Pixel coordinate grounding data:
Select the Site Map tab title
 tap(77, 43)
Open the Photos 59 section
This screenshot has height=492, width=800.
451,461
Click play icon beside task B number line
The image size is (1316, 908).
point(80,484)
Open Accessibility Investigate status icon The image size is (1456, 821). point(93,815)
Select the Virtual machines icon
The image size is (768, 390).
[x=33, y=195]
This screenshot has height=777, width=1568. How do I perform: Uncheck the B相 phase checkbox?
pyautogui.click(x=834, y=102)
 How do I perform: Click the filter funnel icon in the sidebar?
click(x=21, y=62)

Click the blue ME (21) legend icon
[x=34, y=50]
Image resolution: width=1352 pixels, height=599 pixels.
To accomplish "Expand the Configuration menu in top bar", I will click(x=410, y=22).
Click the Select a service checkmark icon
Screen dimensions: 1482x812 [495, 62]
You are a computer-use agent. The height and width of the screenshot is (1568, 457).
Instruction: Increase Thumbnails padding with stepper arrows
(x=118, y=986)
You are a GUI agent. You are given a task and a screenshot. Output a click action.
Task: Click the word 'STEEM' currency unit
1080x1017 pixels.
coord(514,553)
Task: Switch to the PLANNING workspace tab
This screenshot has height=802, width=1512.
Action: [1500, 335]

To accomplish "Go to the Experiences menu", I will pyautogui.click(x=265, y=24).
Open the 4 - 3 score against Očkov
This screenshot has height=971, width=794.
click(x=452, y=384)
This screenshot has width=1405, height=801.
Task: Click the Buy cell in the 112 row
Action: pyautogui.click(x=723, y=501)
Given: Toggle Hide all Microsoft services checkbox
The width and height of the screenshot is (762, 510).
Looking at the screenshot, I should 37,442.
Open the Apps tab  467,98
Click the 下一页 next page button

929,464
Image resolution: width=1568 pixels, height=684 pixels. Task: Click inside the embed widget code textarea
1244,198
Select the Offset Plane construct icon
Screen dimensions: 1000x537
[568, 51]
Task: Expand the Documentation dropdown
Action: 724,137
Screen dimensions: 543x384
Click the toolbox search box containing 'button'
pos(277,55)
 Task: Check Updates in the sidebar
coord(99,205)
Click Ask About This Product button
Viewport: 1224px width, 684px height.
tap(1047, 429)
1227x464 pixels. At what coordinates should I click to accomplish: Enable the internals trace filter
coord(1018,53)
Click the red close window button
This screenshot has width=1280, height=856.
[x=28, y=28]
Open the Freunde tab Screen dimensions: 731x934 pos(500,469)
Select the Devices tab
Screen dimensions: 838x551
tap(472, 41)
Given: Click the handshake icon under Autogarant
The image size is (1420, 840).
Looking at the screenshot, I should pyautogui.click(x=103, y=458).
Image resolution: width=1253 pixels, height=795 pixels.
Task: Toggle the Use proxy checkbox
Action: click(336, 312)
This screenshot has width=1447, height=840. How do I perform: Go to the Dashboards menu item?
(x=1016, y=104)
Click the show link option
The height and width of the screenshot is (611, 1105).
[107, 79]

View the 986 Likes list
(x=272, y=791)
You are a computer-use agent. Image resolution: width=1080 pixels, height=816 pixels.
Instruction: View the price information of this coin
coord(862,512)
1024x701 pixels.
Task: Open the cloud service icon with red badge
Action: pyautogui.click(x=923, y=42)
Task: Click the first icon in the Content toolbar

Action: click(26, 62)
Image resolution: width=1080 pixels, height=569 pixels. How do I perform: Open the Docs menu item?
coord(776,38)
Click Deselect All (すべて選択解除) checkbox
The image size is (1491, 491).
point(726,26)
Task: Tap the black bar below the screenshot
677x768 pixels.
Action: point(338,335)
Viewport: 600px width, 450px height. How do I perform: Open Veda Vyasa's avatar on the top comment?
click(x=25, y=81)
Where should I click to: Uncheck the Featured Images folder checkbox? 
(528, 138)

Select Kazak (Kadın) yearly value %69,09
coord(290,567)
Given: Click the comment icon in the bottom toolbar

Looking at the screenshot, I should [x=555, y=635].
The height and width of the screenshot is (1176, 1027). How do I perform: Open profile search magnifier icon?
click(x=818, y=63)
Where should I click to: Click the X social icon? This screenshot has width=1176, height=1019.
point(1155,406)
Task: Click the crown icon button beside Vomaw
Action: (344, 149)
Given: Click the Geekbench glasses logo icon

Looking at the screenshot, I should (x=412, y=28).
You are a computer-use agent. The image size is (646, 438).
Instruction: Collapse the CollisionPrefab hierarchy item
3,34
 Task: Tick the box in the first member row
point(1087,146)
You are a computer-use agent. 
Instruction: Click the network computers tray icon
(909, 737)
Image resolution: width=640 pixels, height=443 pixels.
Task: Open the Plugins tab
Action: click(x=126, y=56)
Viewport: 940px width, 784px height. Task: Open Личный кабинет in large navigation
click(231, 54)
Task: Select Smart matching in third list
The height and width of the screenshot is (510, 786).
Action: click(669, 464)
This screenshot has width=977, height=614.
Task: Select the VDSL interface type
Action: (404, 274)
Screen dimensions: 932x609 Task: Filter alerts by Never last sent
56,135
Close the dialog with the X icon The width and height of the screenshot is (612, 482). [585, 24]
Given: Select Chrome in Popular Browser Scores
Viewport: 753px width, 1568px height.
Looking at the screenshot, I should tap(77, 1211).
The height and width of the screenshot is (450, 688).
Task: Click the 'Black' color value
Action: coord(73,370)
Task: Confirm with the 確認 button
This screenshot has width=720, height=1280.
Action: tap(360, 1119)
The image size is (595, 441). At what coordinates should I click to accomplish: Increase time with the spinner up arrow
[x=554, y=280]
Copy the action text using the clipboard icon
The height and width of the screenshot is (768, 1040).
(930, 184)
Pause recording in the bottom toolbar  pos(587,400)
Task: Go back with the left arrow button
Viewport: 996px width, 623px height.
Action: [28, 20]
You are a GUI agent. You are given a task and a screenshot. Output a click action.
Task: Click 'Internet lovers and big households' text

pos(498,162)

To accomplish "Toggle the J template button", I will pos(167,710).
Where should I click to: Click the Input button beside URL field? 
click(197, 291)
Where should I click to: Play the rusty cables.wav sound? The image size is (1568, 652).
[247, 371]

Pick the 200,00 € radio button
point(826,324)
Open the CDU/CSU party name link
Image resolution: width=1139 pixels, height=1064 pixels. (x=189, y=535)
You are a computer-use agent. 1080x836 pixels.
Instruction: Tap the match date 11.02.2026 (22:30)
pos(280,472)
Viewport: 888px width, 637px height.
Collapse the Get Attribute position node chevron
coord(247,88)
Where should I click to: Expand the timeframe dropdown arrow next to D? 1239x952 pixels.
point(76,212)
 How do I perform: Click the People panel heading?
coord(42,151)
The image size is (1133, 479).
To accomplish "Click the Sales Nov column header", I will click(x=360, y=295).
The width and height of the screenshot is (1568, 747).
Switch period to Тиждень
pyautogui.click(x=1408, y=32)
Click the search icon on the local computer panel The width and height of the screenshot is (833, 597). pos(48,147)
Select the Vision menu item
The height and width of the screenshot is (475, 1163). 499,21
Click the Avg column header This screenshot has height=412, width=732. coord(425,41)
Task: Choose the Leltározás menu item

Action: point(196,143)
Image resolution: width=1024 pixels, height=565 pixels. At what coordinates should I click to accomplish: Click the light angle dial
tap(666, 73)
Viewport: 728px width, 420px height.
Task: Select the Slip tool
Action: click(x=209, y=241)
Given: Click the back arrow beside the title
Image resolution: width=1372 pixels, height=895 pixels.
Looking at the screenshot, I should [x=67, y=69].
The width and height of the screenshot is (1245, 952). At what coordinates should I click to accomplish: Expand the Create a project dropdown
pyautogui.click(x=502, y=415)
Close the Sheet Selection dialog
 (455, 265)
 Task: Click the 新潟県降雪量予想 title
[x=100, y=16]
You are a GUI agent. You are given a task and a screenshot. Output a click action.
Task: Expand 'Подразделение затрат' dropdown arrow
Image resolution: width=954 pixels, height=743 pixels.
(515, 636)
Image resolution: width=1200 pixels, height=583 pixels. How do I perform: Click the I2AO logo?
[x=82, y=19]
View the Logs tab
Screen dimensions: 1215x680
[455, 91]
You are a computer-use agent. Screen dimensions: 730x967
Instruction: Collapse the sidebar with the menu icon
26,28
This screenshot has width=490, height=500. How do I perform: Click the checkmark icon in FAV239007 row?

▸ ACTIVITY
Spot the lines above that mention "column" and copy them.

▸ SOLUTION TO THIS PROBLEM
To accomplish "Click the Sales Nov column header", I will click(x=360, y=295).
Click the Avg column header This screenshot has height=412, width=732. coord(425,41)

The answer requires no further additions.